5 hot jig trailers

No bass addict would hit the water without a wide selection of jigs, but many anglers give short shrift to jig trailers. They stick with one or two favorites and leave it at that.

No bass addict would hit the water without a wide selection of jigs, but many anglers give short shrift to jig trailers. They stick with one or two favorites and leave it at that. Big mistake. The trailer is the last thing a bass sees when it's deciding whether to inhale your jig. Choose wrong and the bass will turn up its nose. You'd be wise to carry the five proven jig trailers below. Here's the skinny on how to make the most of them.

1. Pork Frog

Many fishermen have forsaken the venerable Uncle Josh Pork Frog because it can flip around and prevent hook penetration. It also shrivels up on your deck. However, no soft plastic bait equals pork's subtle action, texture and salty taste. Pork works well for bottom hopping and yo-yoing in cover, and it excels in cold water. Wisconsin's Mark Duerr, a Bassmaster Opens competitor, dotes on pork's toughness when he punches through grass. "Sometimes you catch several bass on consecutive pitches," he says. "But, you have to get the jig back in the sweet spot immediately. Pork won't rip apart and slow you down."

2. Plastic Chunk

Zoom's Salty Pro Chunks and similar trailers give a jig the same appealing profile that pork frogs do. Although a plastic chunk doesn't equal pork in texture or action (many will argue otherwise), it won't dry out or interfere with a hook set. Another advantage — as with all plastic trailers — is the wide choice of colors, including flakes, that let you match your jig and the water conditions. The plastic chunk serves well for casting and for flipping and pitching.
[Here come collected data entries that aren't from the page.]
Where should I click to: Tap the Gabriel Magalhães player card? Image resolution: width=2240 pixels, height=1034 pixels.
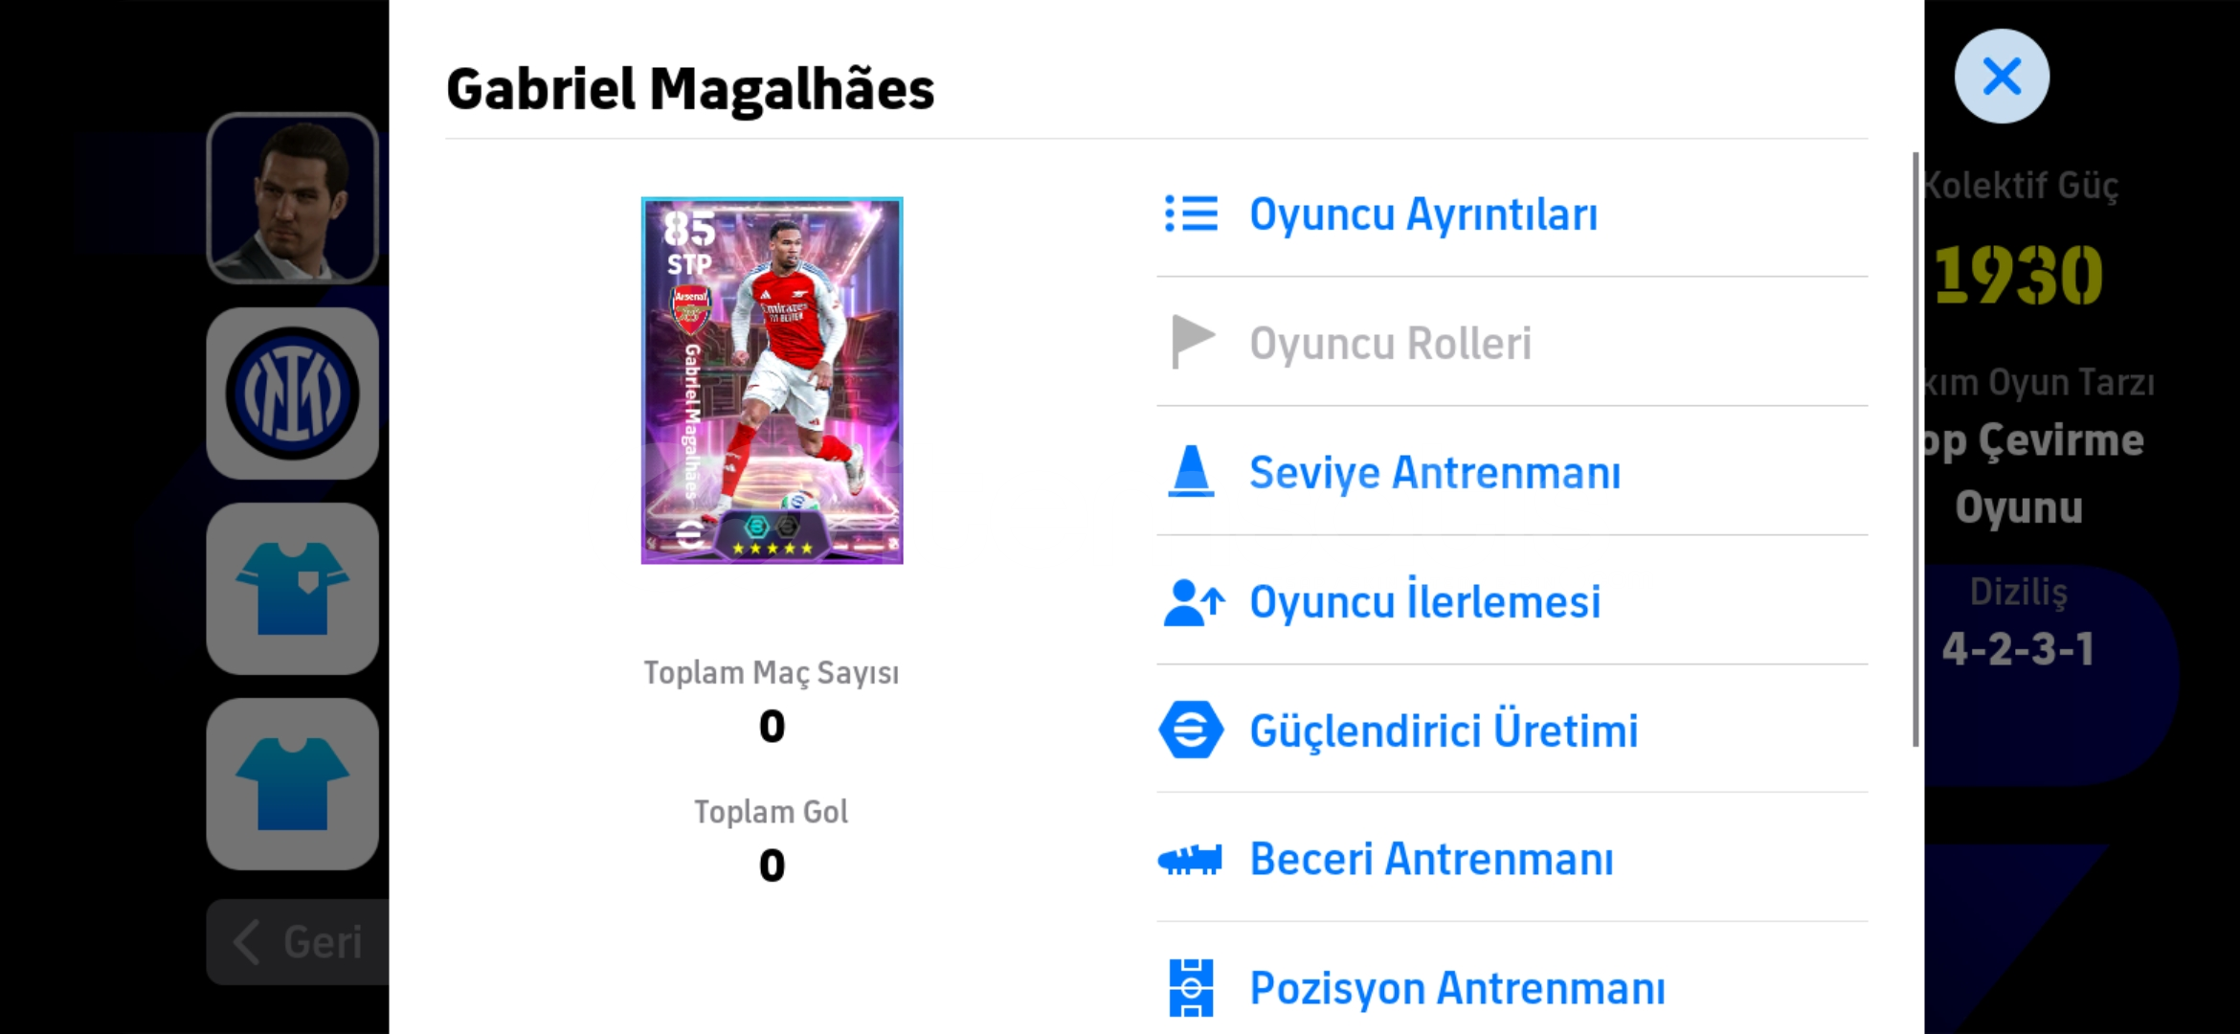click(772, 381)
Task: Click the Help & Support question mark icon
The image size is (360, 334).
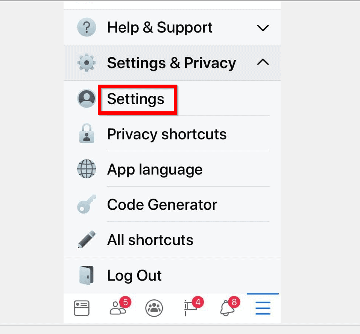Action: pos(87,27)
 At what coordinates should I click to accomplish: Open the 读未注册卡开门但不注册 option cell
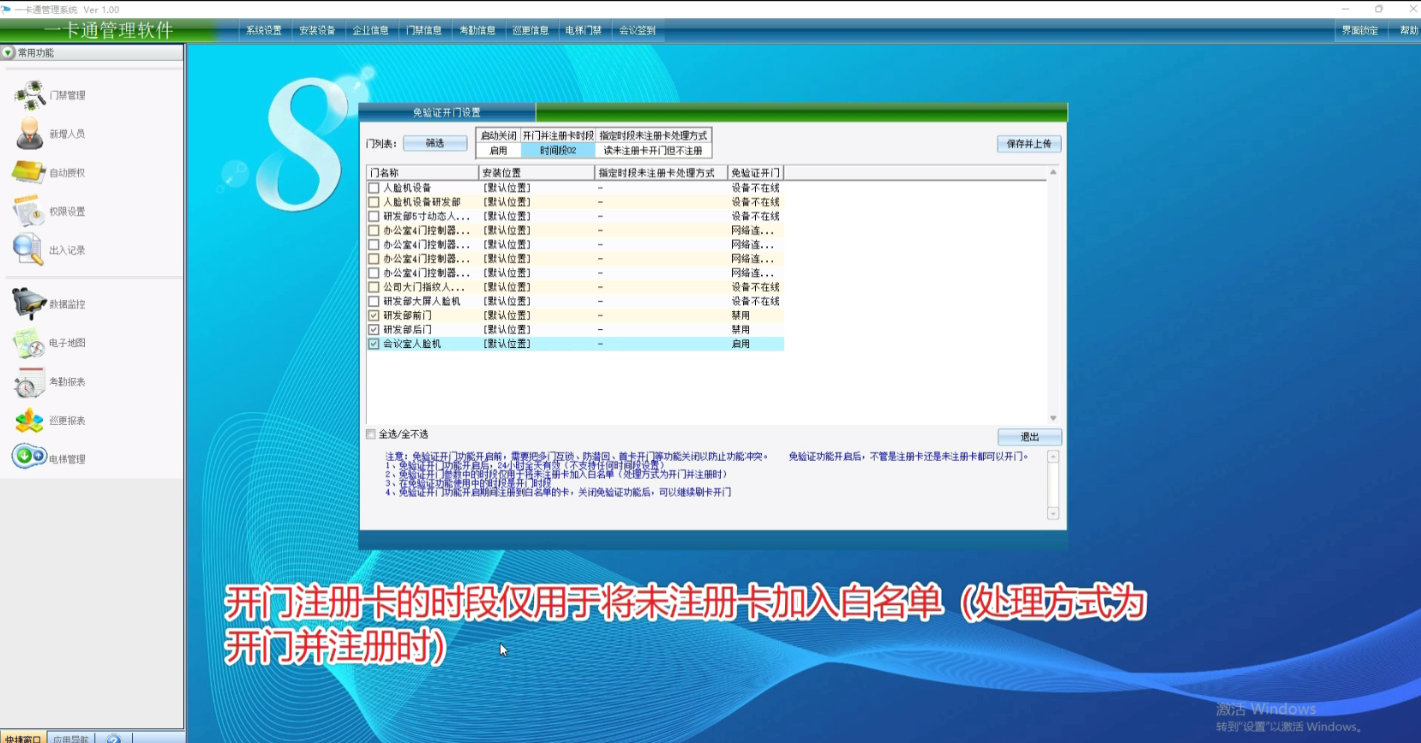pos(653,151)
Choose it over pork in warm weather when bass are active and receptive to more upbeat jigging actions.

3. Plastic Craw

Because a jig mimics a crawfish, you can make a strong case that the plastic craw is the ultimate trailer. Bassmaster Elite Series pro Tommy Biffle has won a pile of money on Gene Larew's Salt Craw. "When bass stop eating crawfish," he said, "I'll stop fishing the Salt Craw." Craws excel for penetrating dense wood and grass cover where you can hang the jig and dance it in a bass' face. The craw's realistic shape is the final inducement. Strike King's Rage Tail Craw, and other craws that feature lively, flapping pincers, also do well with swimming, bottom hopping and bottom dragging retrieves.

4. Double Tail Grub

You can't beat a double tail grub, such as those molded with Berkley's PowerBait, when dragging a jig. This is why so many anglers dress their football jigs with a double tail. Even when the jig crawls slowly over the bottom, those twin curly tails undulate enticingly. The curled tails go into overdrive when you swim a jig at any depth. A football jig and a double tail can be fished like a diving crankbait in deep, clear reservoirs. Match a regular bass jig with a double tail when you want to swim the bait through water willows and other shallow cover.

5. Creature Bait

When fishing a body of water known for growing heavyweight bass, or when you need a kicker fish, bulk up your jig with a multi-limbed creature bait. Yum's Wooly Hawgtail is one of many. Creature baits produce with flip and pitch presentations, but they don't penetrate cover as easily as smaller trailers. Pro Terry Scroggins likes creature baits when he fishes offshore ledges that have a steep drop. Many of these trailers have thin curly tails that add action without unduly slowing the jig's fall. "They let the jig drop fast when you pull it off a ledge," Scroggins said. "That makes them bite."